[Source text]
If Client wishes to engage Consultant for additional Services, including any services outside of the Standard Cooperative Services if Client has obtained Consultant’s Services through a cooperative membership, a new agreement shall be made for the additional Services, which may include additional fees.

 

  1. Fees
  • Amount to be Paid. For the Plan Year, the Consultant will be paid by standard commissions that will be included in all supplemental products or employer paid insurance products and shall be disclosed to the Client upon request or as required by applicable law. Standard commissions shall be determined by carrier and/or industry standards. 
  • Third Party Fees. Client shall be responsible for paying any additional fees due to Higginbotham, NBS, allsynx, or any additional third-party provider whom Client contracts within conjunction with this Agreement.
  • Additional Compensation: In some circumstances, the Consultant may earn additional compensation from insurance carriers in the form of bonuses, overrides, profit sharing, non-financial rewards, or contingent commissions, which may be based on the amount of premium and profitability of all the insurance business the Consultant places through the insurer. This compensation is not guaranteed. Any additional compensation or rewards earned will be retained by the Consultant.
  1. Reliance. In the performance of its duties, Consultant may rely upon, and will have no obligation to independently verify the accuracy, completeness, or authenticity of, any written instruction or information provided to Consultant by Client or its designated Personnel and reasonably believed by Consultant to be genuine and authorized by Client.
  1. Subcontractors. Client acknowledges that Consultant may cause another person or entity, as a subcontractor of Consultant, to provide some of the services required to be performed by Consultant hereunder and Consultant shall be responsible for ensuring subcontractor compliance with Consultant’s obligations under this Agreement.
  • Client further acknowledges that Consultant has designated allsynx as the online benefits administration system provider and Higginbotham and/or NBS as the COBRA and other services provider, and agrees that, Client shall execute and deliver any additional agreements with these providers for Consultant to meet its obligations under this Agreement.
  • Client agrees that Consultant reserves the right to designate new service providers as it deems necessary or appropriate with written notice of its intent to designate new service providers. If Consultant terminates its relationship with a current service provider, Client agrees to continue to comply with its agreement with such service provider for so long as required under, and pursuant to the terms of its agreement with such service provider, and thereafter to use commercially reasonable efforts to execute and deliver an agreement with Consultant’s replacement service provider.

[Written exercise A]
According to the consulting agreement excerpt, which party keeps any additional compensation or rewards earned from insurance carriers?
[Written exercise B]
Extend the consulting agreement excerpt past its final sentence with the next provision, matching its contractual style.

[Extracted material]
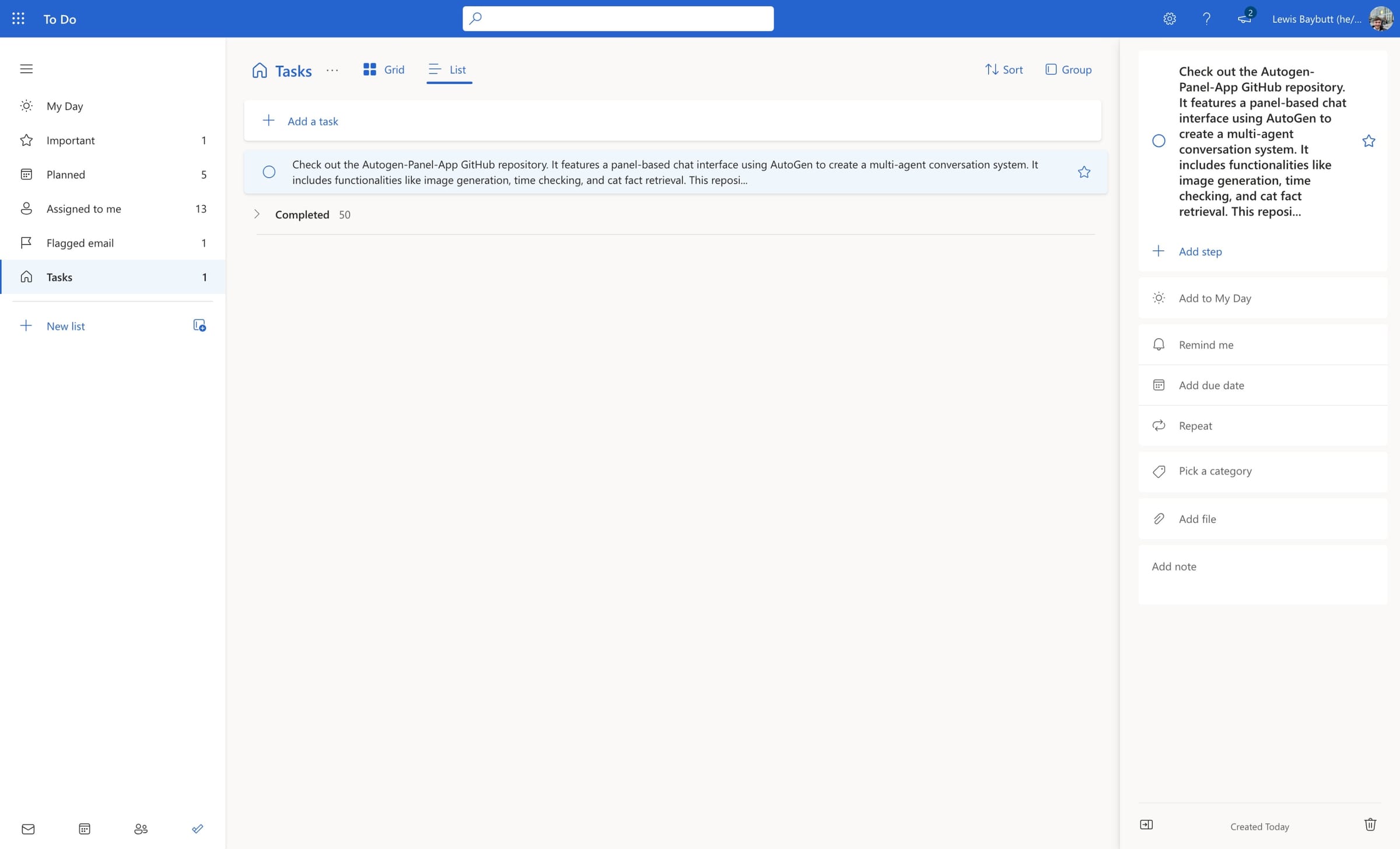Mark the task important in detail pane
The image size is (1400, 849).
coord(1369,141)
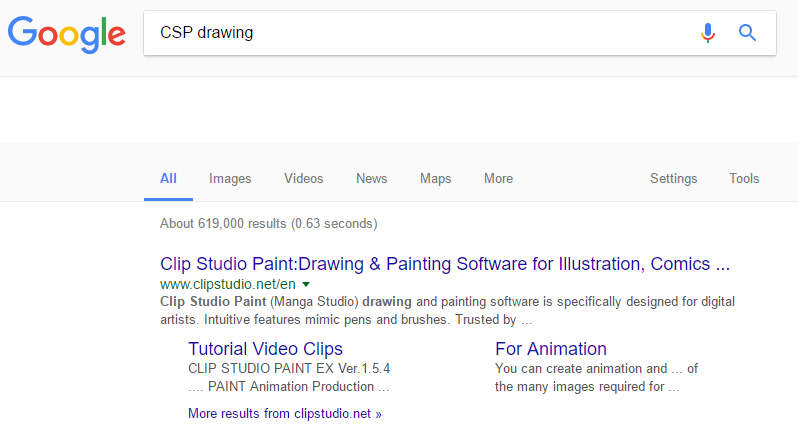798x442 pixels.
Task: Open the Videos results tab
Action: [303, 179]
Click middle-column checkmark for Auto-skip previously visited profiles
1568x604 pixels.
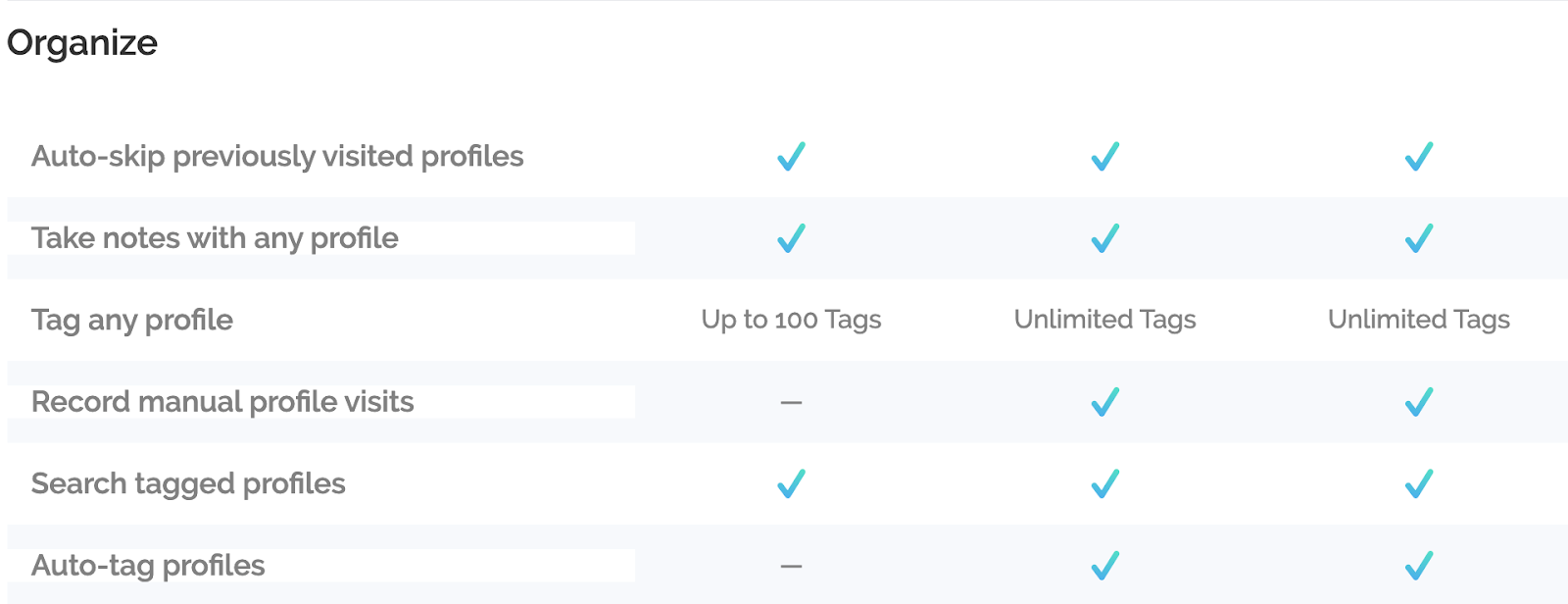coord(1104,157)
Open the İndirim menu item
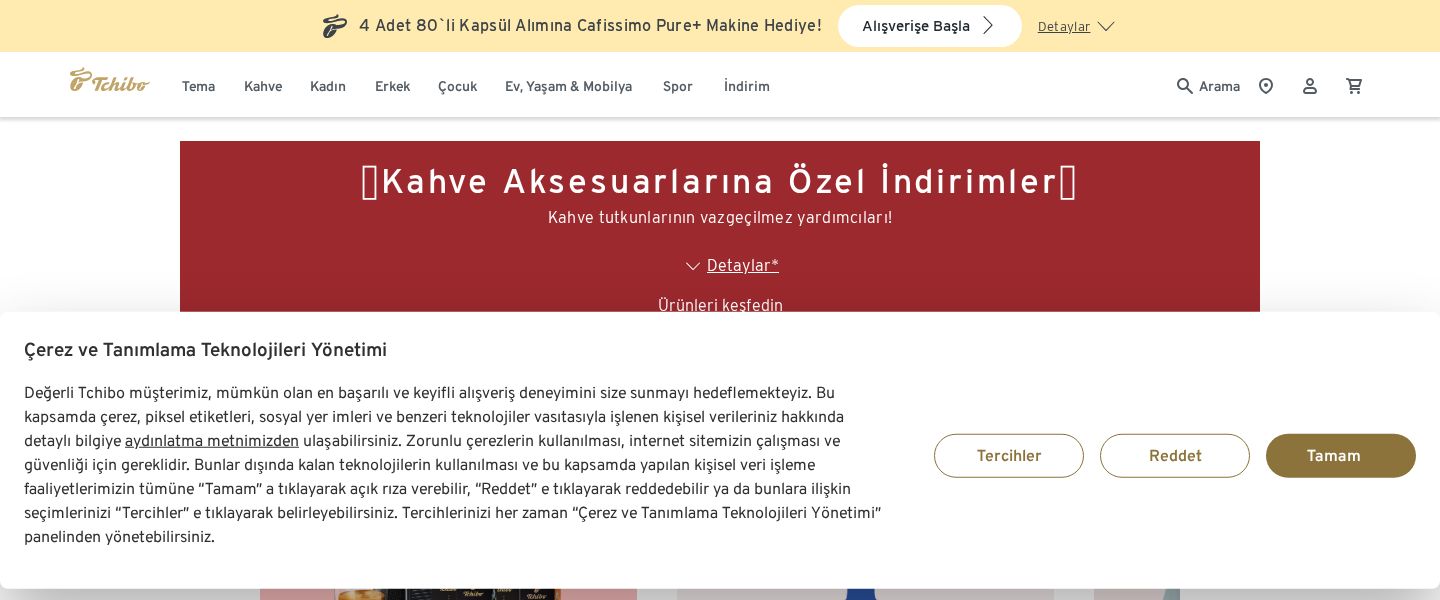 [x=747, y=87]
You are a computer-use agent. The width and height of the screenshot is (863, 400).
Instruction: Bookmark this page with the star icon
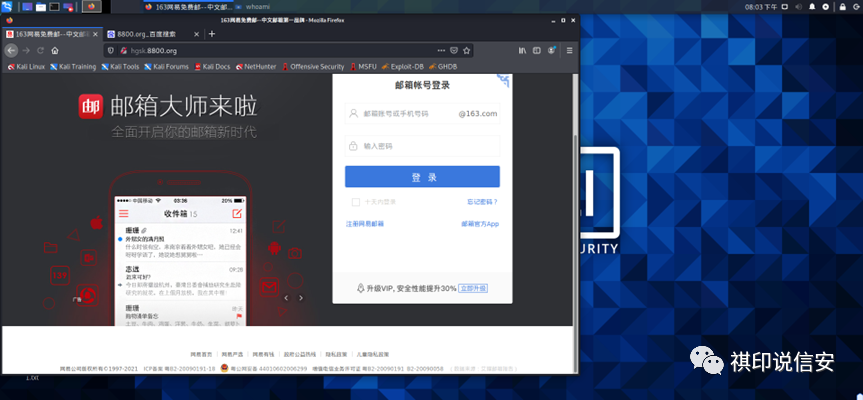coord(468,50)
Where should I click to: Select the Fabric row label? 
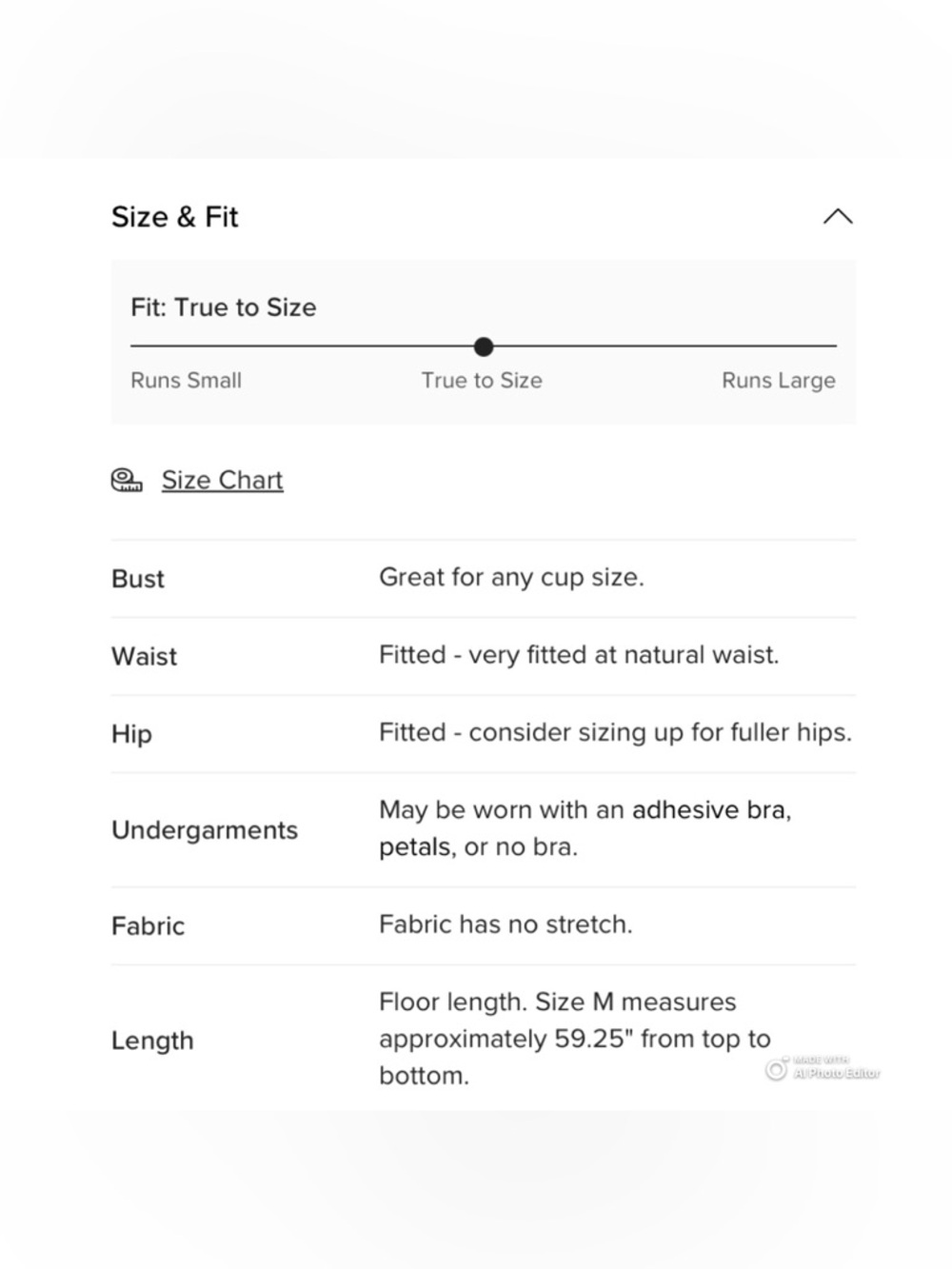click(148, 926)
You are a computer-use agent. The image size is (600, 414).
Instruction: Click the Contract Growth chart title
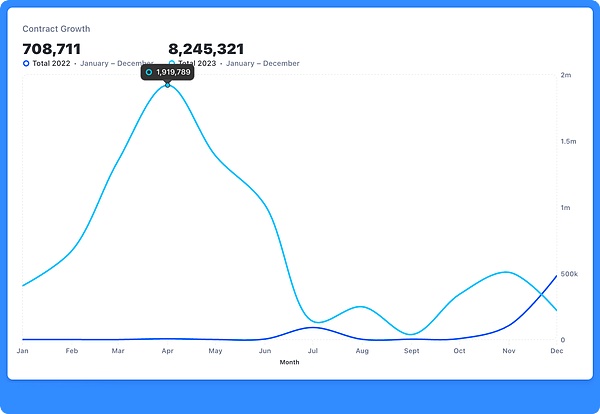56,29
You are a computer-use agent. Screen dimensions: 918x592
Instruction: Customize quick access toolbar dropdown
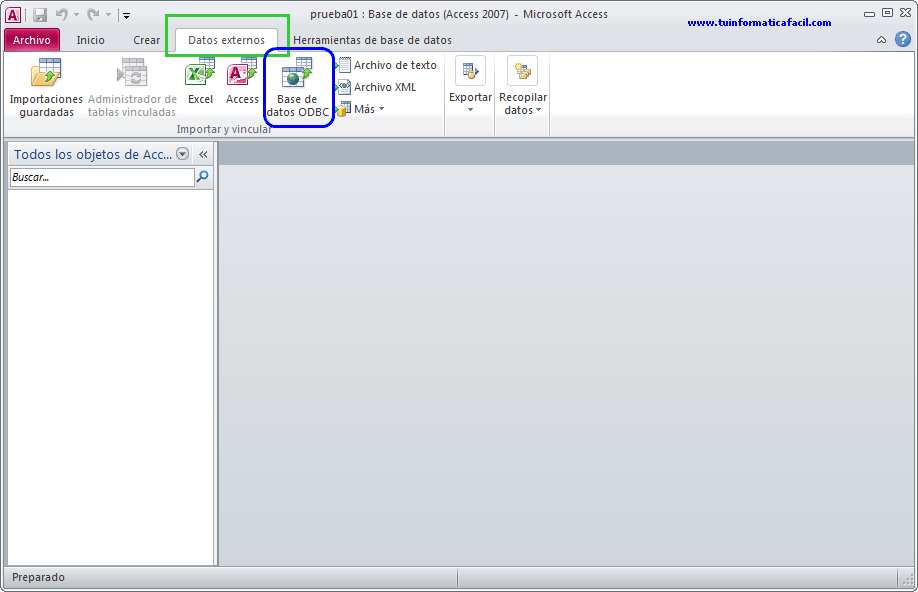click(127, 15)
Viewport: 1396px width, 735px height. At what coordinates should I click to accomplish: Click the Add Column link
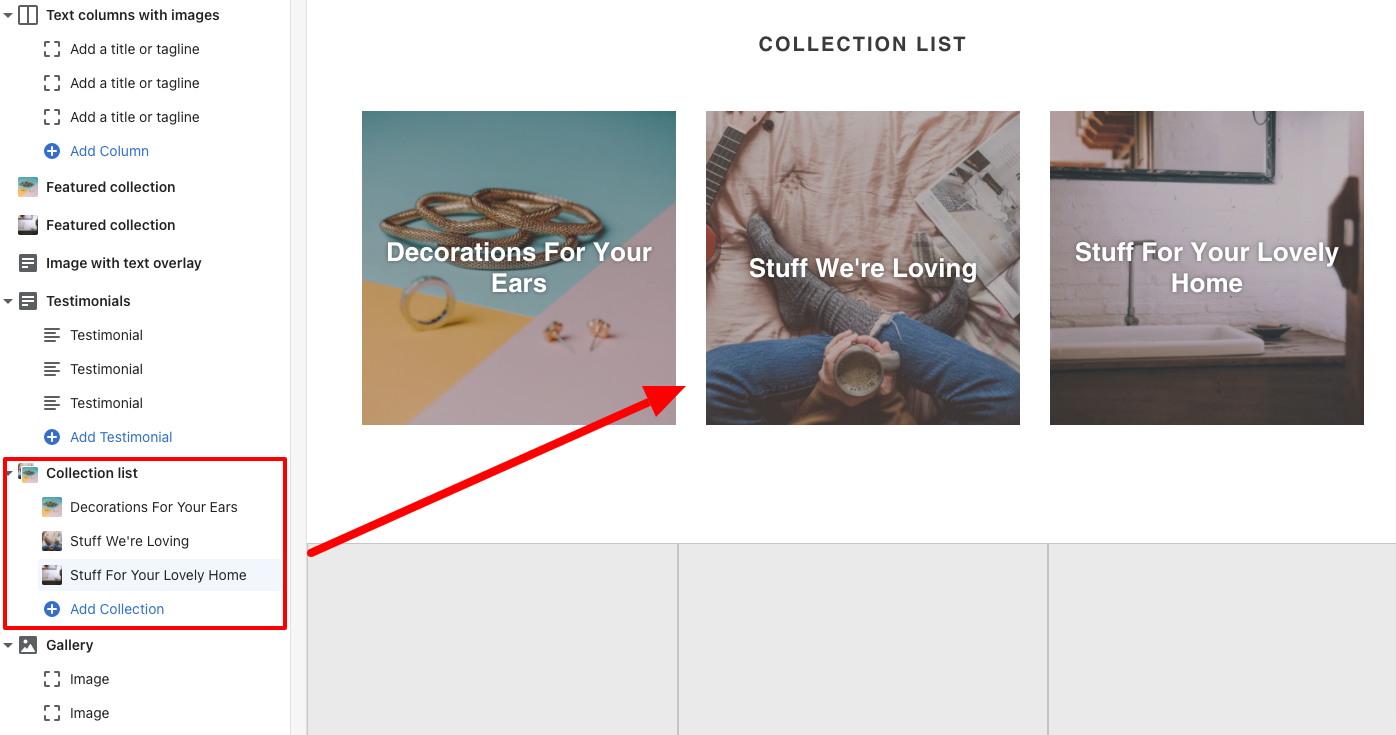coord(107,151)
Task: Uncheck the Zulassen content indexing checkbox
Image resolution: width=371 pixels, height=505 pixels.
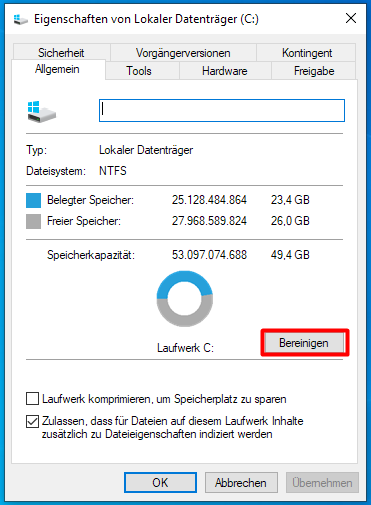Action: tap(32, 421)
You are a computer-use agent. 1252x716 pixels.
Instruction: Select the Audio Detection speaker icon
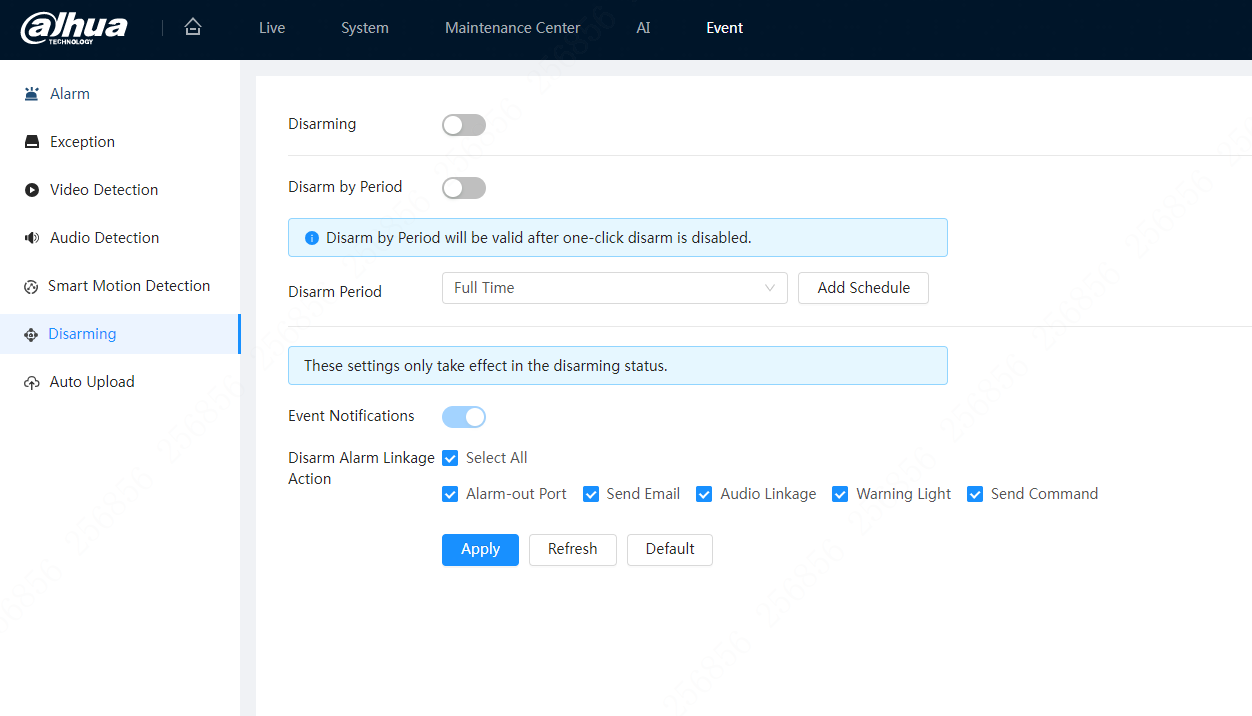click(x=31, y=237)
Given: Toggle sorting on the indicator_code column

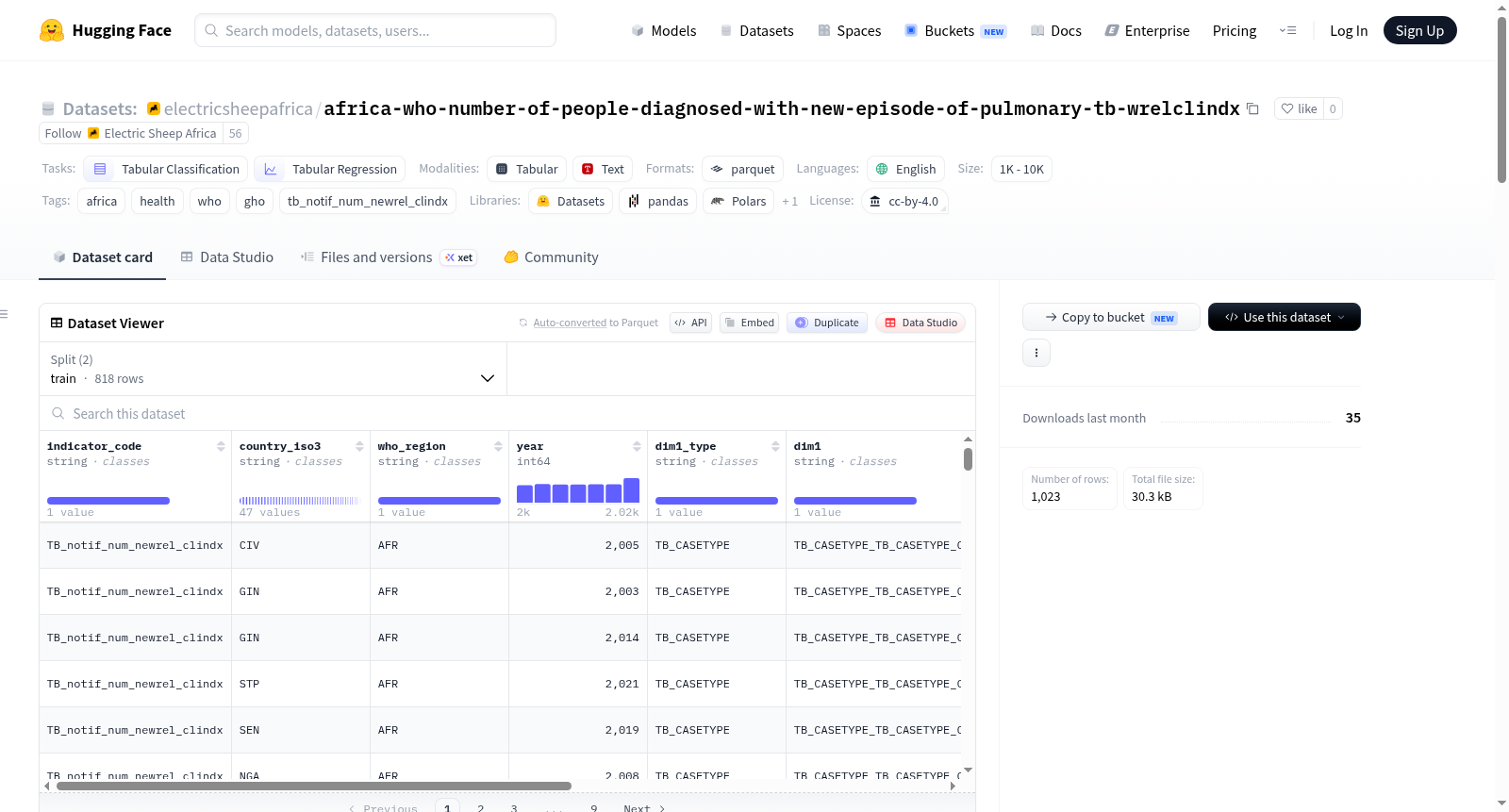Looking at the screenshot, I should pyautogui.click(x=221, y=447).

[Expected answer A]
The Consultant retains any additional compensation or rewards earned.

[Expected answer B]
  1. Client’s Representations and Warranties. Client represents and warrants to Consultant that:
  • Client will appoint and retain Consultant as its agent of record for the applicable Plan Year;
  • If Client is part of a cooperative, Client shall enter into a separate agreement for any additional services or products the Client elects to utilize that are not included in the Standard Cooperative Services;
  • Client shall furnish annually all requested and necessary information for employee enrollment, including censes data, to Consultant for Consultant to meet its obligations under this Agreement;
  • Client shall maintain employee eligibility data within the Benefits Administration Platform, including managing and maintaining terminations and new hires in a timely manner;
  • Client shall maintain employees’ names and social security numbers for billing and reconciliation purposes;
  • Client shall maintain and remit payroll deduction codes, deductions descriptions, and deduction amounts for payroll extractions for billing and reconciliation;
  • Client shall remit payroll deductions in the approved format to Consultant by the deadline provided to Client by Consultant;
  • Client shall remit monthly premiums to Consultant by the 5th of the month following payroll;
  • Client shall be responsible for any year-end deficits related to Flexible Spending Accounts;
  • Client shall furnish the necessary equipment for Consultant to assist employees with online enrollment at Client locations; and
  • The person executing this Agreement on behalf of Client has the authority to enter into this Agreement on behalf of Client, and, to the extent known, all necessary and prerequisite administrative procedures, policies, and laws have been complied with, and that the governing body of Client is bound by the execution of this Agreement.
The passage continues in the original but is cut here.